Hüseyin Deniz  -  İlahiyatçı/Yazar

ALLAH KATINDA EN GÜZEL AMEL HANGİSİR

19 Nisan 2024 Cuma Saat: 10:51

Değerli dostlarım: Allah katında en büyük amel, İnandıklarını hayata geçirmek,yaşamaktır.Bir de,İslam’ı tebliğ etmek ve tebliği görevini sürdürmektir.
Hicretin üzerinden yedi yıl geçmişti.Sevgili Peygamberimiz ashabıyla beraber fitne yuvasına dönmüş Hayber üzerine sefere çıkmıştı. Allah Resûlü (s.a.s), ashabıyla birlikte Hayber'in önüne geldiğinde İslam sancağını Hz. Ali'ye verdi ve ona şöyle dedi: "Onların bulunduğu bölgeye varıncaya kadar sükûnetle yürü!
Sonra onları İslâm'a davet et ve Allah'a karşı sorumluluklarını onlara haber ver!
Vallahi senin vasıtanla Allah'ın bir kişiyi hidayete erdirmesi, en değerli kızıl develere sahip olmandan daha hayırlıdır" (Müslim, Fedâilü's-4444sahâbe, 34.) Allah Resûlünün (s.a.s) Hz. Ali'ye olan bu nasihati bizlere göstermektedir ki Allah katındaki en güzel amellerden biri, bir insanı İslam'la buluşturmaktır. 

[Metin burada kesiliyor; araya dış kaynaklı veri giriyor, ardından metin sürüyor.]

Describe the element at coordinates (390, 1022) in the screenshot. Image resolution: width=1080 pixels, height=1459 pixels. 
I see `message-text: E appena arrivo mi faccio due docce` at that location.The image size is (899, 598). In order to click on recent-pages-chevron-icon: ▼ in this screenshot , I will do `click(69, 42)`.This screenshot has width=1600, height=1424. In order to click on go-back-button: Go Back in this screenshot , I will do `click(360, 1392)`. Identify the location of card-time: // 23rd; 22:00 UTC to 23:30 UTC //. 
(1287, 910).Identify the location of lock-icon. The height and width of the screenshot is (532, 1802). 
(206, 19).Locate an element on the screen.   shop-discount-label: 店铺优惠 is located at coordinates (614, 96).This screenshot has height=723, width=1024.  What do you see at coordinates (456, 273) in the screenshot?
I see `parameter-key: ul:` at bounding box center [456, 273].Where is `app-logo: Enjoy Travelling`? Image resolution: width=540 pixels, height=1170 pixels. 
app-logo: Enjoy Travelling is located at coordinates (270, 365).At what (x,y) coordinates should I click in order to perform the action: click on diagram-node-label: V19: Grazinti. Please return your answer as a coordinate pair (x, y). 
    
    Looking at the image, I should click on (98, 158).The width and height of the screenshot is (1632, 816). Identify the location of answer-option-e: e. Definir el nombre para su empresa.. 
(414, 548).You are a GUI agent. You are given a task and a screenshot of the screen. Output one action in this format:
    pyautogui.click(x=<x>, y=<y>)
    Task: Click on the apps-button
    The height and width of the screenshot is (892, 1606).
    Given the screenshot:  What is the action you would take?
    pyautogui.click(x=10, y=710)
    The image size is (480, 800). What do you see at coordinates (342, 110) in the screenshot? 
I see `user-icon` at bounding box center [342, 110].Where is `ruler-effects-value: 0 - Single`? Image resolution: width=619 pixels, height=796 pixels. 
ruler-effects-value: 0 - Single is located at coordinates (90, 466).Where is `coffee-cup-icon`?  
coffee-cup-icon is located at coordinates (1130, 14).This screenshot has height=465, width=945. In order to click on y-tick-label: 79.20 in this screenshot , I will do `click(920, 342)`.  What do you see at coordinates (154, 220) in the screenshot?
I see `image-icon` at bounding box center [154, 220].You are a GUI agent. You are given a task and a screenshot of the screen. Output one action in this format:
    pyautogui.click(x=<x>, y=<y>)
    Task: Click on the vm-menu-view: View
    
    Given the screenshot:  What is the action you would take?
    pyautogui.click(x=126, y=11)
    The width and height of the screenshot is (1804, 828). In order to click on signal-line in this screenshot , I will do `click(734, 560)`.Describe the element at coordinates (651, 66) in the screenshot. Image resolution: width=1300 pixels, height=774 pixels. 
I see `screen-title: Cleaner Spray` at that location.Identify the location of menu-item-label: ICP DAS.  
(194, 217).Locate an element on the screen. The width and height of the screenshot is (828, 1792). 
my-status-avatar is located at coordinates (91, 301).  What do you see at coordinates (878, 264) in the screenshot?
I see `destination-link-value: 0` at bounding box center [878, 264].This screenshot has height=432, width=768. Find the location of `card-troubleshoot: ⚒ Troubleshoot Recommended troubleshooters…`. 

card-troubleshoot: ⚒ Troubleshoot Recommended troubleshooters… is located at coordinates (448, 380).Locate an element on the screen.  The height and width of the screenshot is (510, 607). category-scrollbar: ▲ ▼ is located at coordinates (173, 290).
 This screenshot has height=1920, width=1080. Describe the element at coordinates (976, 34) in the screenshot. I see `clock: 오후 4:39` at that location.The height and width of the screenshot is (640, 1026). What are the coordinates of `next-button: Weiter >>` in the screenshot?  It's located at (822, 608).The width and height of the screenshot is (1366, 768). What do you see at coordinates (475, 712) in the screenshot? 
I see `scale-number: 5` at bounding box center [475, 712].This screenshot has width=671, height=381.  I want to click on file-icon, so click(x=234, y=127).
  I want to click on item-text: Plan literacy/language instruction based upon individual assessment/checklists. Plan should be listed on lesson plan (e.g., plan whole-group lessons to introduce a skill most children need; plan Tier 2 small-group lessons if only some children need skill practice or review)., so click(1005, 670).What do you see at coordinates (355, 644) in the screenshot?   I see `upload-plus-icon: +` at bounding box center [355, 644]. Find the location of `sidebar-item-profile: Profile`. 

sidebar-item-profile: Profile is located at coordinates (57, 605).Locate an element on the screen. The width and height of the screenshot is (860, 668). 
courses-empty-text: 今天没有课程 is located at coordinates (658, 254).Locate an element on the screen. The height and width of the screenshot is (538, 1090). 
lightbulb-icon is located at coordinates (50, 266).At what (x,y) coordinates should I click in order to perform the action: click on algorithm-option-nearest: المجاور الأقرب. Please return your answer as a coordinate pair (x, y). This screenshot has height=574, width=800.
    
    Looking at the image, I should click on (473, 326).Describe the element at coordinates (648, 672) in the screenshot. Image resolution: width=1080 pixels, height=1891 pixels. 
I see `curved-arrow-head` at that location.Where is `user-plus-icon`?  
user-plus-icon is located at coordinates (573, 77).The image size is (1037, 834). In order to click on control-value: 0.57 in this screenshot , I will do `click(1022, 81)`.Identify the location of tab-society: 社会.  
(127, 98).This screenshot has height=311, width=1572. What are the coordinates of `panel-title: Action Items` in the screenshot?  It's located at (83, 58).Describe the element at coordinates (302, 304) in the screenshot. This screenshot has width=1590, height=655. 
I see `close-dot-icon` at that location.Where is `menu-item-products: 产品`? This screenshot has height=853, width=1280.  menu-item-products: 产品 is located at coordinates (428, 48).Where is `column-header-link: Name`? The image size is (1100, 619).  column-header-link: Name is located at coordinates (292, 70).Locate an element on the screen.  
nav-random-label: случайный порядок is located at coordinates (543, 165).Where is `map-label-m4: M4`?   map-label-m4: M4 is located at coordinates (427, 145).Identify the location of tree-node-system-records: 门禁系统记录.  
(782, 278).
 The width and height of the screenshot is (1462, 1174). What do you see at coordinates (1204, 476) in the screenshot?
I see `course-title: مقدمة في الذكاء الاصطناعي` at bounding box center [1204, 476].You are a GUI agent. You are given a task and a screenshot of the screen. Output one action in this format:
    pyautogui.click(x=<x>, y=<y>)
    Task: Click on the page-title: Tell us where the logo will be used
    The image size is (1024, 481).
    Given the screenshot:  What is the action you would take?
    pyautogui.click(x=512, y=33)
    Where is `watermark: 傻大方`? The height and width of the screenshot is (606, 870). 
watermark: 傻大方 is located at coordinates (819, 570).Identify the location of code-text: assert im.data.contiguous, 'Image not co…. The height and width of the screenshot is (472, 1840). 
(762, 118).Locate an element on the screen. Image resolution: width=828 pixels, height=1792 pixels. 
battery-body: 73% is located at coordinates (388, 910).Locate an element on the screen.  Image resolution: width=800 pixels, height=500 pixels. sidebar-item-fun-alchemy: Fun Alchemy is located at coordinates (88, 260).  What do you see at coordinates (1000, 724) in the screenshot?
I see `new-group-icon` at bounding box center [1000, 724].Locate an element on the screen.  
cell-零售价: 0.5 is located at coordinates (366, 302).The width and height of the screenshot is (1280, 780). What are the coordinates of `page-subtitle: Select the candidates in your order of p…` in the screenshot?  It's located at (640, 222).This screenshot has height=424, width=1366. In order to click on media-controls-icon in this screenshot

Müslüman, İslam'a güzel bir şekilde davet etmekle yükümlüdür. Bu ise İslam'ı doğru anlayıp yaşamayı ve lisanı halimizle güzel temsil etmeyi gerektirir.
Allah Resûlü (s.a.s), dini önce kendisi yaşıyor, sonra ashabına tebliğ ediyordu.
Sadece anlatmakla yetinmiyor, davranışlarıyla da İslam'ı en güzel şekilde temsil ediyordu. Adalet ve hakkaniyeti, şefkat ve merhameti, ülfet ve muhabbeti, samimiyet ve dürüstlüğü, cömertlik ve yardımseverliği ile örnek oluyordu. Ashab-ı güzin de İslam'ı bizzat ondan öğreniyor ve öğrendiklerini hemen kendi hayatlarına aktarıyordu.İşte örnek bir Ümmet olma bilinci ve sonraki nesiller de aynı yolu takip ettiler.
Bu sayede İslamiyet hızla yayıldı ve nice gönüller İslam'la şereflendi. Anadolu'nun, Afrika'nın, Uzakdoğu'nun, Balkanların, Kafkasların ve daha nice toplulukların İslamiyet ile tanışmasında müminlerin sözlerinden daha çok örnek hayatlarıyla verdikleri mesajlar etkili olmuştur. 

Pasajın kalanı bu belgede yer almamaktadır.